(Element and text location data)
>> Start

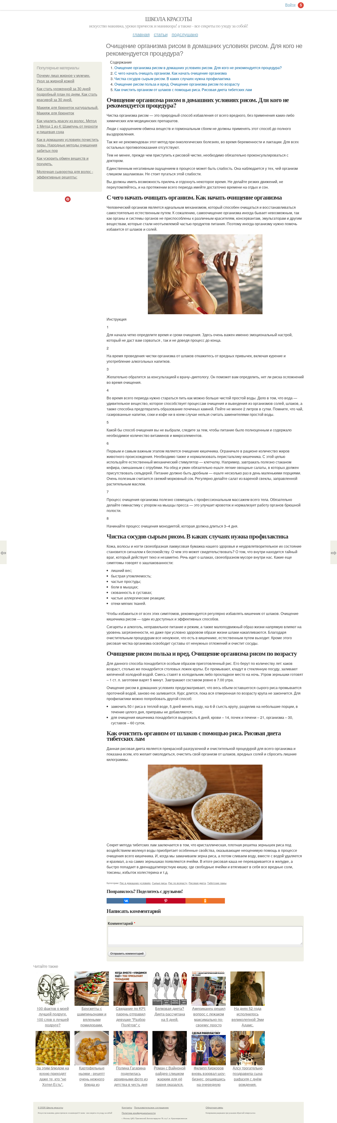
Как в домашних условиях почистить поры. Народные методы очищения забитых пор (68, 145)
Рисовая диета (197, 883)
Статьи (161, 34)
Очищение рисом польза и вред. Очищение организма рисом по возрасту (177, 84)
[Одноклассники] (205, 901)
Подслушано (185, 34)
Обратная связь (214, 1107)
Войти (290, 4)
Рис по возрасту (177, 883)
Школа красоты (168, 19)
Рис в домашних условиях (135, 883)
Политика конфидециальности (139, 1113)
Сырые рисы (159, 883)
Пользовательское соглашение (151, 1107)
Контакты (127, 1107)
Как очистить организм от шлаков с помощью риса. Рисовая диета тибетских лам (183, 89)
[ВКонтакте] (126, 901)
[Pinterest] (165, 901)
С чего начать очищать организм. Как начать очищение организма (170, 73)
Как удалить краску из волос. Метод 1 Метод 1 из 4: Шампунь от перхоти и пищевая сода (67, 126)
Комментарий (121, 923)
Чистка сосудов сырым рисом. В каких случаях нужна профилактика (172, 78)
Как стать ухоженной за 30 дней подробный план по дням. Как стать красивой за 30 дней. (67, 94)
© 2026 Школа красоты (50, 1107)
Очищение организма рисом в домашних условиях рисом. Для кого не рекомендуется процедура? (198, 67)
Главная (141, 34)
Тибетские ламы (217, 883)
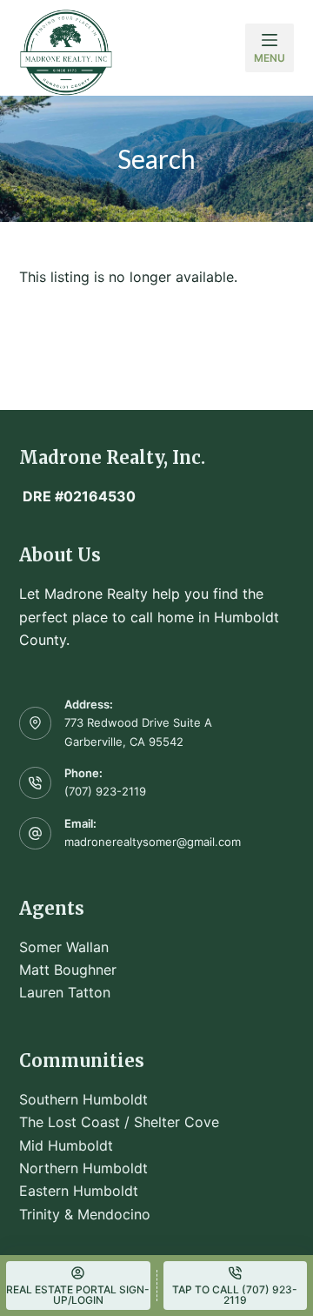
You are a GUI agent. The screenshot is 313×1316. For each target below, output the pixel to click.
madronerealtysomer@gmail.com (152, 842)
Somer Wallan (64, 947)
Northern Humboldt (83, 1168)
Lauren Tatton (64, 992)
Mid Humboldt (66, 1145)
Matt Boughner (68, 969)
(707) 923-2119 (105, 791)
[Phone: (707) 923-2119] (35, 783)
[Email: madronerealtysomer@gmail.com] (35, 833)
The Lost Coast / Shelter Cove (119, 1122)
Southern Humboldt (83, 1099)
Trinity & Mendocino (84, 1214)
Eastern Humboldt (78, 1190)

>> End
>> Start

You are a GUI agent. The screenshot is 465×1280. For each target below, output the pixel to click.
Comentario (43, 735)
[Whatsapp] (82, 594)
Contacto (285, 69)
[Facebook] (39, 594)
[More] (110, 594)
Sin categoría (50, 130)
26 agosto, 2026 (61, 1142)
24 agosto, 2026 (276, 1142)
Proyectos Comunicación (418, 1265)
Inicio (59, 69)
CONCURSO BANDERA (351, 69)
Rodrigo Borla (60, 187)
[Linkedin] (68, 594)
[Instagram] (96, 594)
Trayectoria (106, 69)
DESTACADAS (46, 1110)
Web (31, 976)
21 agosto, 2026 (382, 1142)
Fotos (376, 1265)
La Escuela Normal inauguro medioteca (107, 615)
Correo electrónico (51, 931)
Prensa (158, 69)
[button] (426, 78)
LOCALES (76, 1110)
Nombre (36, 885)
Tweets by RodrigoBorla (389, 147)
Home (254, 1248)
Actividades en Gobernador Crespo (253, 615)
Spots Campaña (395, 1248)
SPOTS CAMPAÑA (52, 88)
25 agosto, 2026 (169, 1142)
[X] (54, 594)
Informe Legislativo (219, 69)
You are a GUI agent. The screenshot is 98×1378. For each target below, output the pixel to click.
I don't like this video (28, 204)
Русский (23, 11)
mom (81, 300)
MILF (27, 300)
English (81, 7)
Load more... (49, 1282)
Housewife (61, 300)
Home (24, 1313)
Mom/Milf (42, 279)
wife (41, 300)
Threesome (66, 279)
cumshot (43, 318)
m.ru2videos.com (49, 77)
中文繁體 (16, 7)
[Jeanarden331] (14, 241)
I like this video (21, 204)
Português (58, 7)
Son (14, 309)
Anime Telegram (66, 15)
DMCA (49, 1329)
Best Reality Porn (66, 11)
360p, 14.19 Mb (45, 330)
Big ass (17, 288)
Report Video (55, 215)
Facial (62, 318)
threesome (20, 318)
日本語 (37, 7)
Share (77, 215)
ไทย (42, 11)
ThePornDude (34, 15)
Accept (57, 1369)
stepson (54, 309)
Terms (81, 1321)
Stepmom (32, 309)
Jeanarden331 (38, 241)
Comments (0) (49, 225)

>> End
>> Start

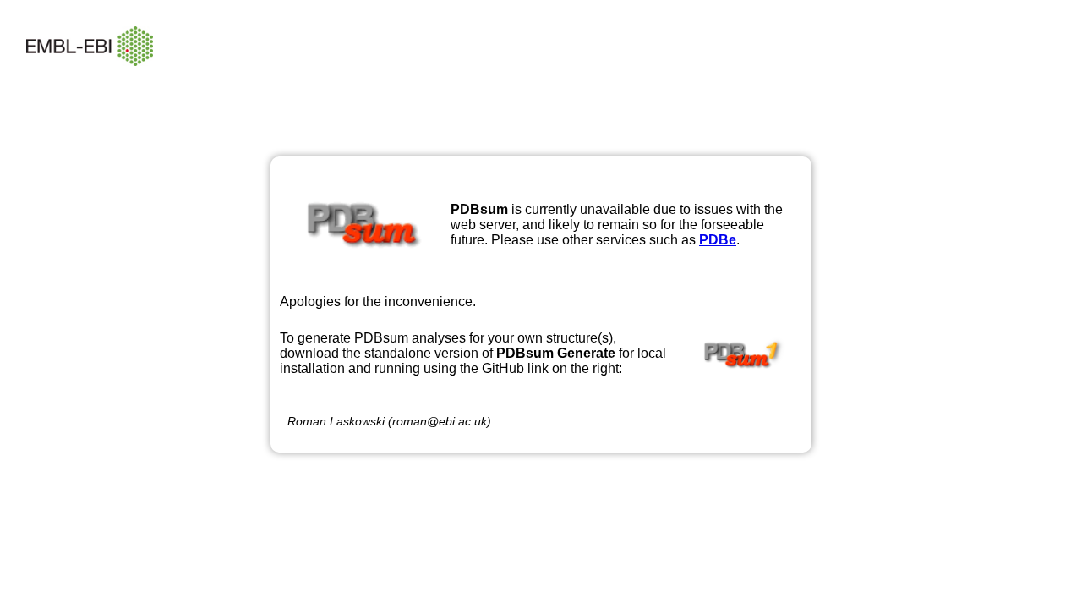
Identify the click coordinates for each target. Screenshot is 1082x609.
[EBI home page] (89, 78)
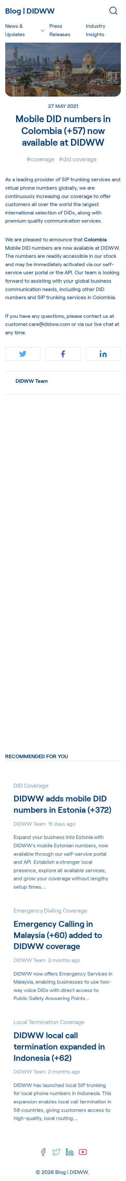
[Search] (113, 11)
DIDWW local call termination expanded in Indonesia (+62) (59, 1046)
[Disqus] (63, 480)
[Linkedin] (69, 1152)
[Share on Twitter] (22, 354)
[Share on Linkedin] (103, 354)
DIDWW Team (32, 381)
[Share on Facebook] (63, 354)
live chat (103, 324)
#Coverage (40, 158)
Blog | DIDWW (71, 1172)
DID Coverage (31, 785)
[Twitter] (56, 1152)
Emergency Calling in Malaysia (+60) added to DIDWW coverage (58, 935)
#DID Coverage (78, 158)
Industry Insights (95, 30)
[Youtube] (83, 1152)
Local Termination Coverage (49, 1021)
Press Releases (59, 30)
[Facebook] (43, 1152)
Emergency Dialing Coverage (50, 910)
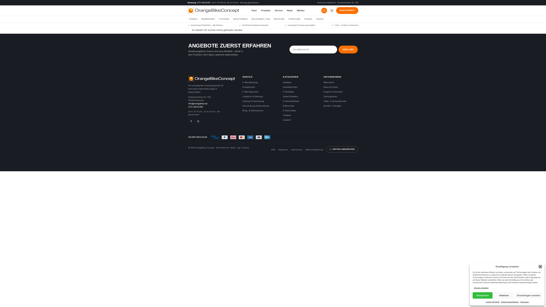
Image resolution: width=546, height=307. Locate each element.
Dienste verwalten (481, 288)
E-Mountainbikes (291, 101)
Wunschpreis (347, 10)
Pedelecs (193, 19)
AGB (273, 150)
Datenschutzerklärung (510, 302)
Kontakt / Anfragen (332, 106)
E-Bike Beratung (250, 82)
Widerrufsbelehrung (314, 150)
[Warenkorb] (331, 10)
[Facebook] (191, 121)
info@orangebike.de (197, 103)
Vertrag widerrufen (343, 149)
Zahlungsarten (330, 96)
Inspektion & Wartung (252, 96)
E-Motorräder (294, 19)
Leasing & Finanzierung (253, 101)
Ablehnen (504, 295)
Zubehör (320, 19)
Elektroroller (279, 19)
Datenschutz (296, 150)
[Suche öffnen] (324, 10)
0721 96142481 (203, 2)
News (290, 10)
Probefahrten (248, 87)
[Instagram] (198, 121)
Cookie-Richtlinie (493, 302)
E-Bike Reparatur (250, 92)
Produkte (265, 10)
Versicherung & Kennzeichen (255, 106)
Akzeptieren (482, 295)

>> End

TO BE DONE
Rescale the data from the line with "Как в домашних" to the line with "Подслушано (185, 34)", both included. Write out each of those lines again with its text unchanged and its coordinates multiplied by 1.35, rounded to whole numbers with halves going up.

WRITTEN RESPONSE
Как в домашних условиях почистить поры. Народные методы очищения забитых пор (92, 196)
Рисовая диета (266, 1192)
Статьи (217, 46)
Очищение рисом польза и вред. Очищение организма рисом по возрасту (239, 113)
[Одноклассники] (277, 1216)
Подслушано (250, 46)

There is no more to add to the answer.